North East Wales

Rhyl Cut fly-tipping site transformed into fishery

Image caption After... The plan is to extend a "green corridor" from revamped Rhyl Cut
New fishing pool under construction
Image caption During... The work is expected to be complete within the next few weeks.
Before... Rhyl Cut was once used as a dumping ground
Image caption Before... Rhyl Cut was once used as a dumping ground
Pool at Rhyl Cut
Image caption After... the pool is due to be stocked with fish next week

Land used by fly-tippers has been turned into a community fishery and recreation area in Denbighshire.

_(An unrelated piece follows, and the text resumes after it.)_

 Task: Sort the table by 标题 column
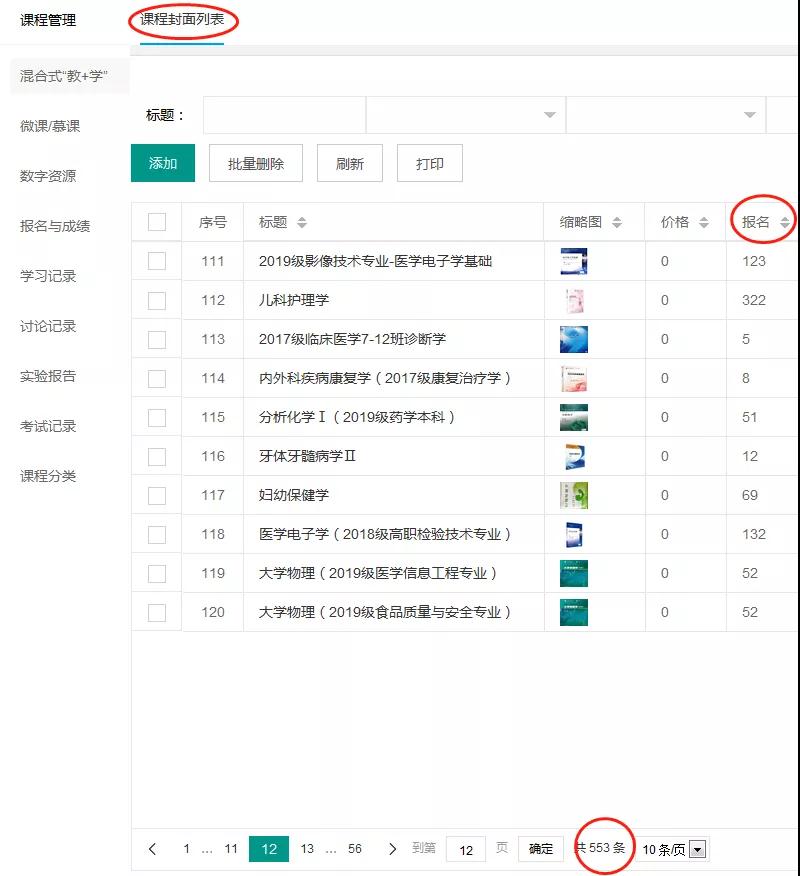coord(302,223)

The £170,000 project saw 40,000 tonnes of material excavated at Rhyl Cut to create a pool and the earth used to build a mountain bike trail and traffic-free route for walkers.

The land had become an official dumping ground for years before the clean-up began in March.

Now the plan is to extend it as a "green corridor" through Rhyl.

Denbighshire council countryside officer Garry Davies said the transformed site has been well received by residents, leading to a community fishing club being set up.

There is now a five-year plan being drawn up to try to secure funds to cut a green route through the town to provide a traffic-free route.

"Because of the work started here we think we can do it," he said.

'Enjoy the environment'

In order to create the fishing area thousands of tonnes of material was removed from the Cut's flood alleviation channel to improve drainage.

It has since been used to create a near two-mile (3km) mountain bike course at the former tip at Glan Morfa at nearby Marsh Road.

ScottishPower relocated a high power electricity cable which was in the excavation area.

And the adjacent landowner at Marine Holiday Park allowed a path to be laid across the site.

The land falls within a Communities First area regarded as deprived.

Natural Resources Wales (NRW) is stocking the pool with roach, bream and rudd.

Local school children are due to help with their release next week.

Tim Jones from NRW said: "This project will enable the community and especially young people to enjoy the natural environment.

"It has transformed what was once an eyesore and a hazard to the public into an asset the people of Rhyl South West can be proud of."

The Federation of Welsh Anglers has agreed to show local people how to fish when the Cut is officially opened on 11 October.